ABOUT THIS EXERCISE: Write out the entries below exactly, but only from the line containing "Given: Open JOURNAL" through the line containing "The image size is (1568, 779).", and without the pictures.

SUPPLIED RECORDS:
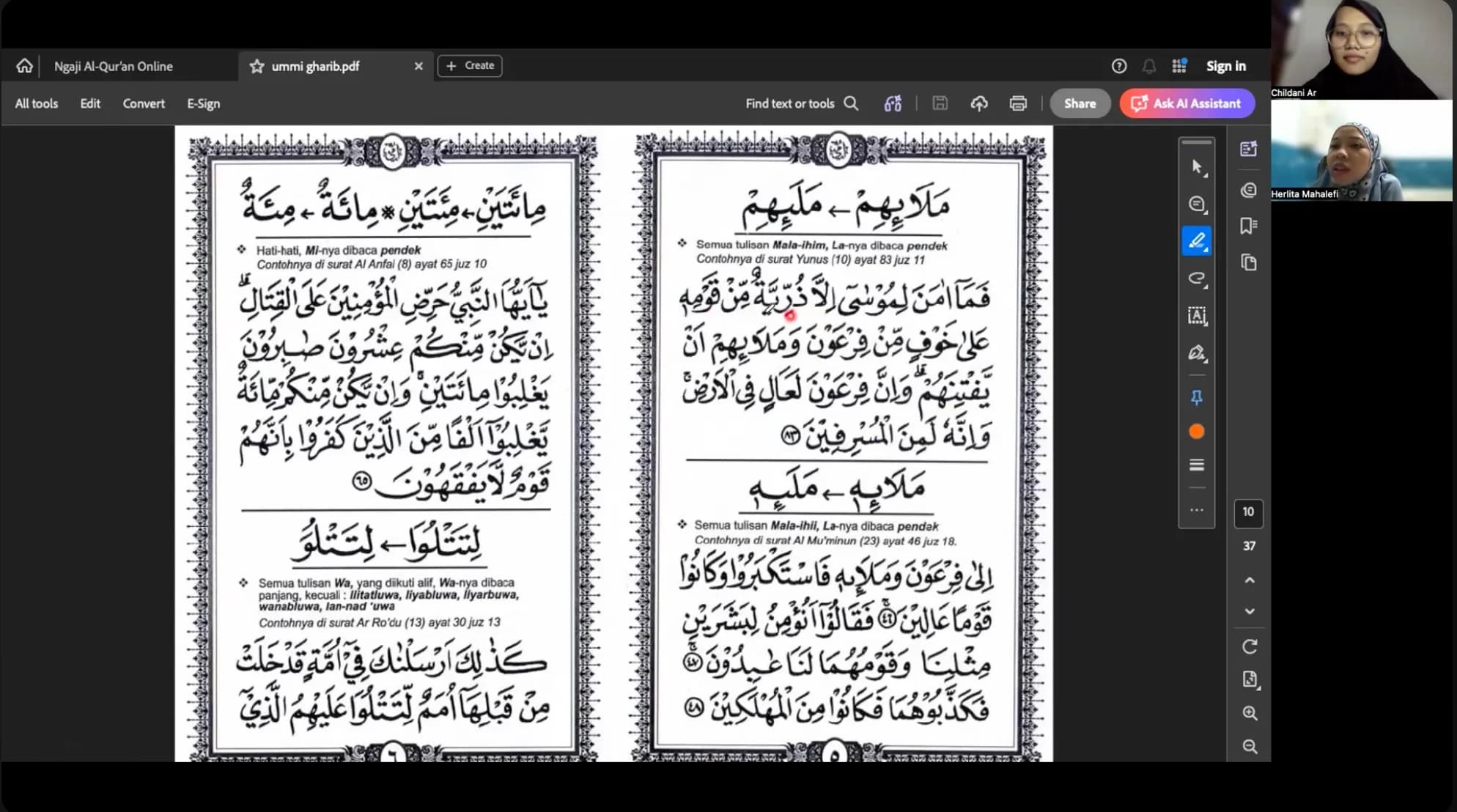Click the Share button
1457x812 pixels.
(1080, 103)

* * *

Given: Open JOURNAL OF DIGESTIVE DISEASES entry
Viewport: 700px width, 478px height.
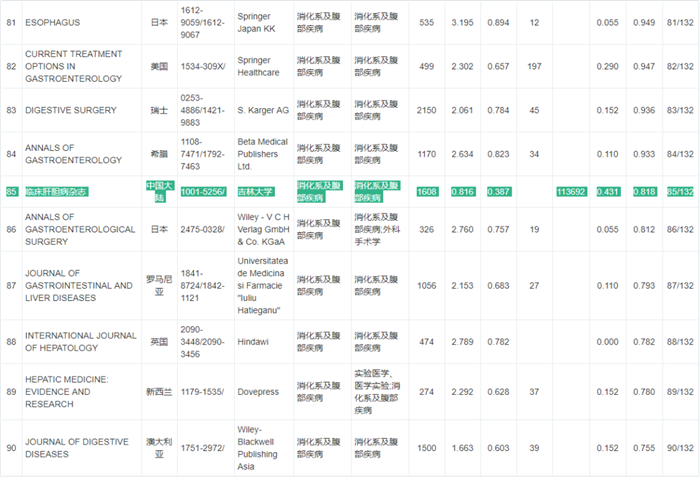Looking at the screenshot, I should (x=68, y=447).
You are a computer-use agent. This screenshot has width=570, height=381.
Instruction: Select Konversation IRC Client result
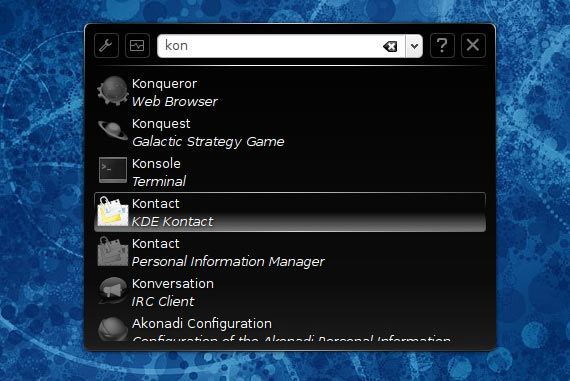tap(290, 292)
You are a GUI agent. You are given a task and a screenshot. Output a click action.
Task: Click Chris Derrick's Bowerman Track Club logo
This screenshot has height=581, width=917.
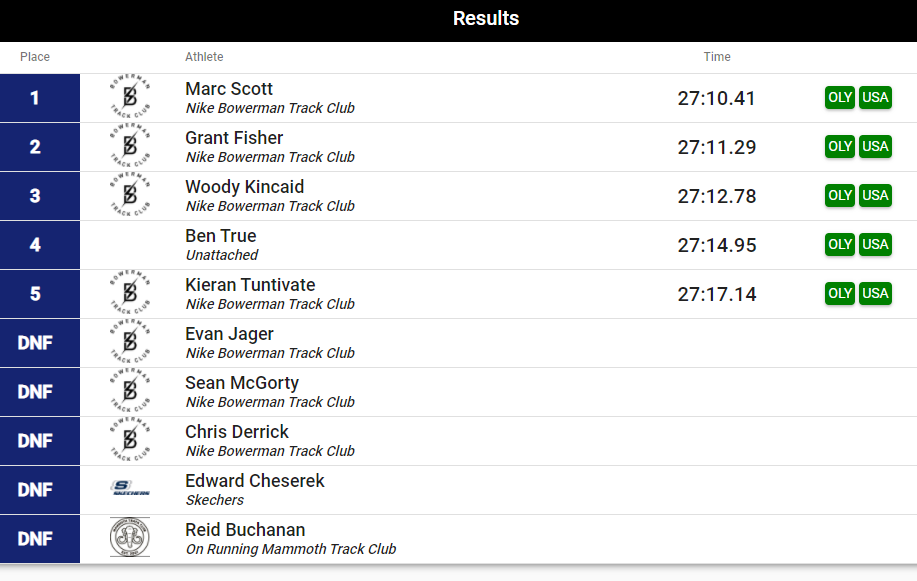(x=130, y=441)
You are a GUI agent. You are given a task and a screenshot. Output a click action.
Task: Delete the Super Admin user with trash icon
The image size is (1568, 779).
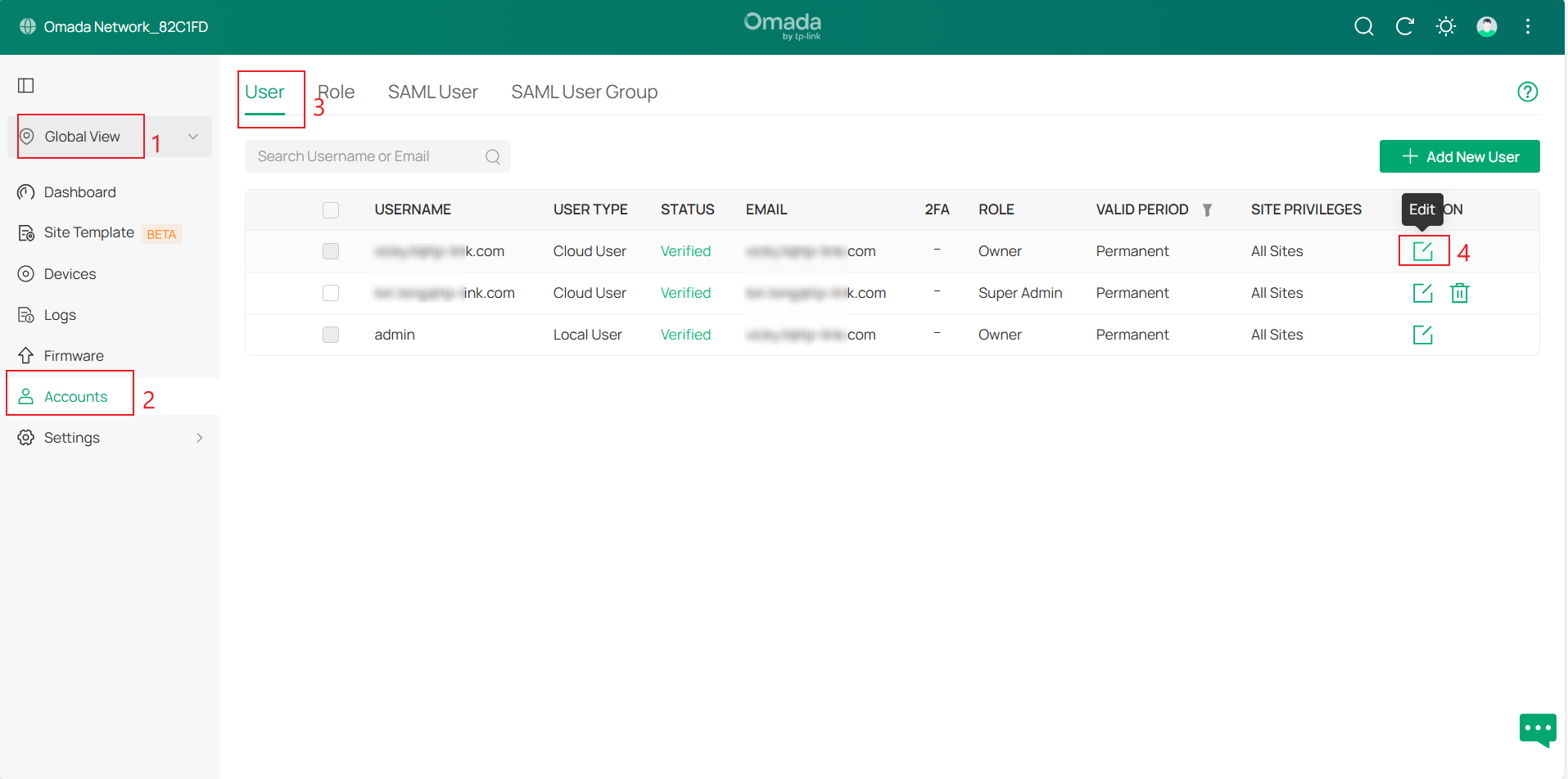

--

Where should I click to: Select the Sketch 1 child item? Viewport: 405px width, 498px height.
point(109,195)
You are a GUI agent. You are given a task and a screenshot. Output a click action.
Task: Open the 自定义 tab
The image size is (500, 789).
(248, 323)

OUTPUT OF THE TASK:
Given: Open JOURNAL OF DIGESTIVE DISEASES entry
Viewport: 700px width, 478px height.
Looking at the screenshot, I should (x=68, y=447).
You are a computer-use agent. This screenshot has width=570, height=381.
Instruction: Select Konversation IRC Client result
tap(290, 292)
You are a GUI agent. You are given a task and a screenshot. Output a click action.
Task: Click Chris Derrick's Bowerman Track Club logo
This screenshot has height=581, width=917.
(x=130, y=441)
You are a GUI agent. You are given a task and a screenshot. Output a click action.
Task: Delete the Super Admin user with trash icon
The image size is (1568, 779).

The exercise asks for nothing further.